Bronislaw Geremek vient de nous quitter. Cette figure, symbole de courage, volonté et détermination pour lutter contre tous les totalitarismes, arbitraires et injustices, restera gravée dans nos mémoires. Nous nous souvenons qu’en 1981-1982, Solidarnosc, dont il était l’un des fondateurs et animateurs, a été le fer de lance du combat du peuple polonais contre le joug communiste. Lors de sa venue en France, avec Lech Walesa, des rencontres avec notre organisation avaient permis de nouer des liens indéfectibles.

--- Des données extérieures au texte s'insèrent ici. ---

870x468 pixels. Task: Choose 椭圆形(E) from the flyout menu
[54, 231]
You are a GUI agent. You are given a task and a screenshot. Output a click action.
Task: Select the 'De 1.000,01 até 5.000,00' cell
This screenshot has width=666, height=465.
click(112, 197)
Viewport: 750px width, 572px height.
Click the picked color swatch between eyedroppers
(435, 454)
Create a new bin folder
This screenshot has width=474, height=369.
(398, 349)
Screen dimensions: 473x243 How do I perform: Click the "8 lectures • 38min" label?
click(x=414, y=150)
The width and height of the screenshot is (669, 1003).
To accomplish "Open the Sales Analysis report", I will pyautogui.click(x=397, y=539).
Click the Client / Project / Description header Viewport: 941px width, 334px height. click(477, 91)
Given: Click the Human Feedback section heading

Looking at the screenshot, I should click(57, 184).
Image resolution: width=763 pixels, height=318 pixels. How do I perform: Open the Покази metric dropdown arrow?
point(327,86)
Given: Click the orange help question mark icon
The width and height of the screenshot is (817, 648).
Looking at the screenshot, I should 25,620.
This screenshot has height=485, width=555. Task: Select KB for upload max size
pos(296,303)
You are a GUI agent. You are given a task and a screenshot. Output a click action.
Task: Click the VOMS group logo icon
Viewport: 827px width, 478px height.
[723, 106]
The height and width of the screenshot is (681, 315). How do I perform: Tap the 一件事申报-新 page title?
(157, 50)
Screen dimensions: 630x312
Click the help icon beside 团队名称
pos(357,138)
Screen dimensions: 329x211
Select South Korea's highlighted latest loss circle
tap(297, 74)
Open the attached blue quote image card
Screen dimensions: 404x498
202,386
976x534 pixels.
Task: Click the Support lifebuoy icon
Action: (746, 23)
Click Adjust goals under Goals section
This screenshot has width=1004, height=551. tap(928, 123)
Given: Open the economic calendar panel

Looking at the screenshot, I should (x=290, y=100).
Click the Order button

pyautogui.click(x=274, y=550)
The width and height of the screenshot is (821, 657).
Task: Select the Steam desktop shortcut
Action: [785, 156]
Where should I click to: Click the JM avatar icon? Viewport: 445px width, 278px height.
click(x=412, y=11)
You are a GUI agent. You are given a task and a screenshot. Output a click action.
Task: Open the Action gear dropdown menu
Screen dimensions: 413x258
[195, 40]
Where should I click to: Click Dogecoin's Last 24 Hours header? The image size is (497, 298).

Si nous avons la chance de vivre en démocratie en France, nous devons avoir présent à l’esprit que la démocratie s’entretient à l’aune du débat permanent pouvoir/contre-pouvoir. Le syndicalisme est un contre-pouvoir qui ne sortira pas renforcé par la loi dite de modernisation de la démocratie sociale. Le critère d’audience, qui devient prépondérant, est censé asseoir la légitimité des acteurs syndicaux sur le vote des salariés. Or, rien dans le texte adopté par les députés, en dehors d’un renvoi à des jours meilleurs - une négociation en 2009 - ne précise comment les salariés des PME auront la possibilité de s’exprimer au travers d’élections professionnelles. La situation actuelle, où des millions de salariés ne votent pas et n’ont pas d’instances représentatives du personnel ni de syndicats pour les défendre et les représenter, risque de perdurer. C’est dans ce contexte que le volet temps de travail vient placer ces salariés un peu plus seuls face à leur employeur !
Nous connaissons le rapport déplorable qui s’est installé dans la chaîne des valeurs entre les grandes et les petites entreprises. Ces dernières sont les fournisseurs et sous-traitants des grands donneurs d’ordre qui leur mettent sans cesse la pression pour baisser les prix. Et ceci dans une conjoncture défavorable où parité euro/dollar ou hausses continues des matières premières et de l’énergie font du salarié la seule variable d’ajustement pour rester compétitifs.
Comment le salarié et pas seulement le cadre pourra-t-il refuser à son employeur de signer un contrat de forfait de 235 jours ? Finis les RTT, congés supplémentaires, jours fériés en dehors du 1er mai ! Finies vie de famille et préservation de la santé ! Face à cette offensive des tenants de l’ultra-libéralisme qui n’en sont plus à enterrer les 35 heures mais à vouloir que l’on travaille toujours plus sans gagner beaucoup plus. Car, autre inégalité par rapport aux salariés en décompte horaire, la loi prévoit que les jours travaillés au-delà de 218 jours seront majorés d’au moins 10 % quand les heures supplémentaires le sont à 25 % !
Il est temps que nos collègues, qui, même avec des contrats à 210, 212 ou 214 jours travaillent largement plus de 2 000 heures par an, comprennent qu’il nous faut créer les conditions pour faire entendre collectivement notre voix. Avec la CFE-CGC, nous devons mettre en place les outils qui permettent à chacun de se faire respecter et travailler avec de justes contreparties et des garanties qui nous évitent de revenir au début du XXe siècle. Ce sera le grand rendez-vous de la rentrée pour, qu’ensemble, nous agissions au service de l’intérêt commun.
D’ici là, je vous souhaite d’excellentes vacances et un bon repos bien mérité. La rentrée sera décisive pour qu’une vraie démocratie sociale, digne d’un pays moderne, accompagne les nécessaires progrès qui profitent à tous.